What to work on => Below are entries to be transcribed exactly; exclude the pictures from the copy.

[Stored data entries]
|---|
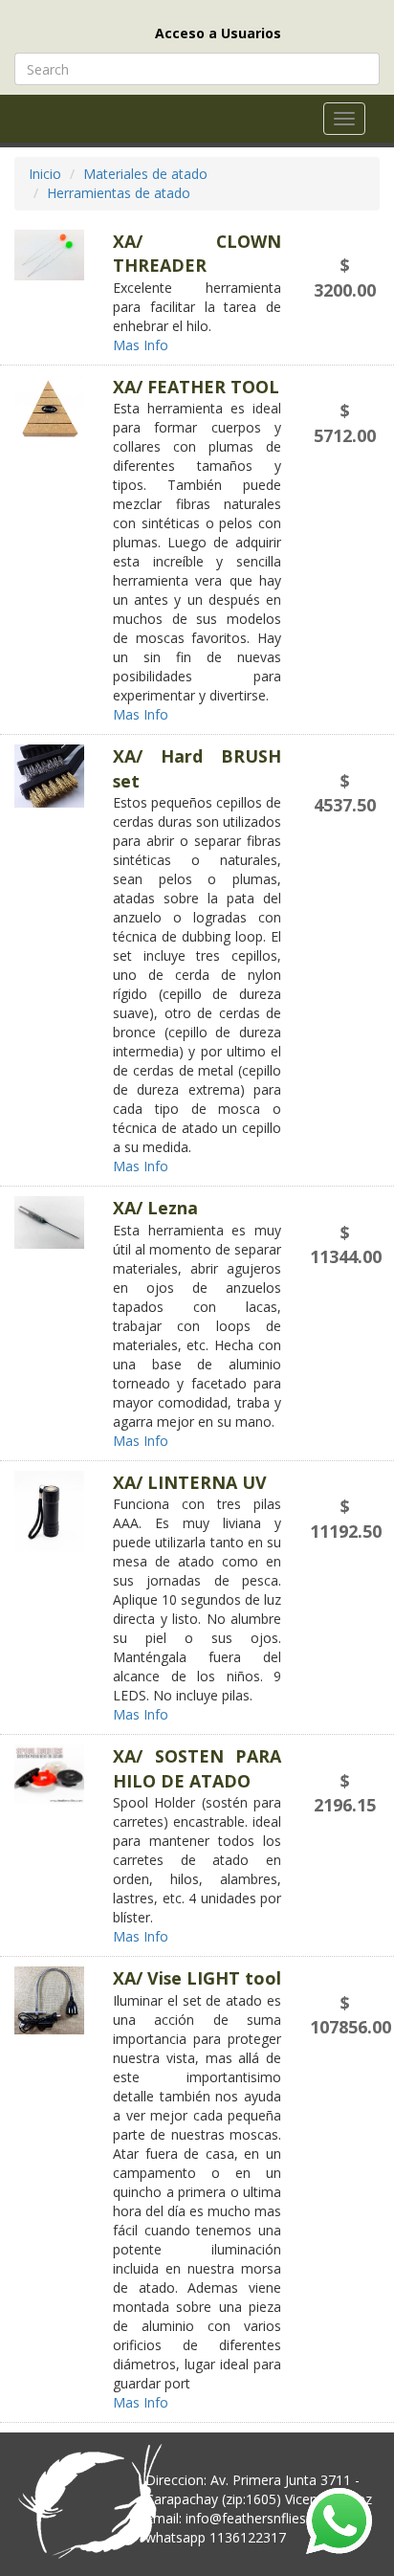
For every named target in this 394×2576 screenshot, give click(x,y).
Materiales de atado (145, 174)
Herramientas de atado (118, 193)
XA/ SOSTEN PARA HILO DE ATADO (197, 1767)
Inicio (45, 174)
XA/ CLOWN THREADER (197, 253)
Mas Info (142, 345)
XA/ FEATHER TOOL (196, 386)
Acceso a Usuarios (218, 33)
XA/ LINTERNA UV (190, 1482)
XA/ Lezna (155, 1207)
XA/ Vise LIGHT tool (197, 1977)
|---|
Final answer =>
For every named target in this 394×2576 screenshot, give click(x,y).
Materiales de atado (145, 174)
Herramientas de atado (118, 193)
XA/ SOSTEN PARA HILO DE ATADO (197, 1767)
Inicio (45, 174)
XA/ CLOWN THREADER (197, 253)
Mas Info (142, 345)
XA/ FEATHER TOOL (196, 386)
Acceso a Usuarios (218, 33)
XA/ LINTERNA UV (190, 1482)
XA/ Lezna (155, 1207)
XA/ Vise LIGHT tool (197, 1977)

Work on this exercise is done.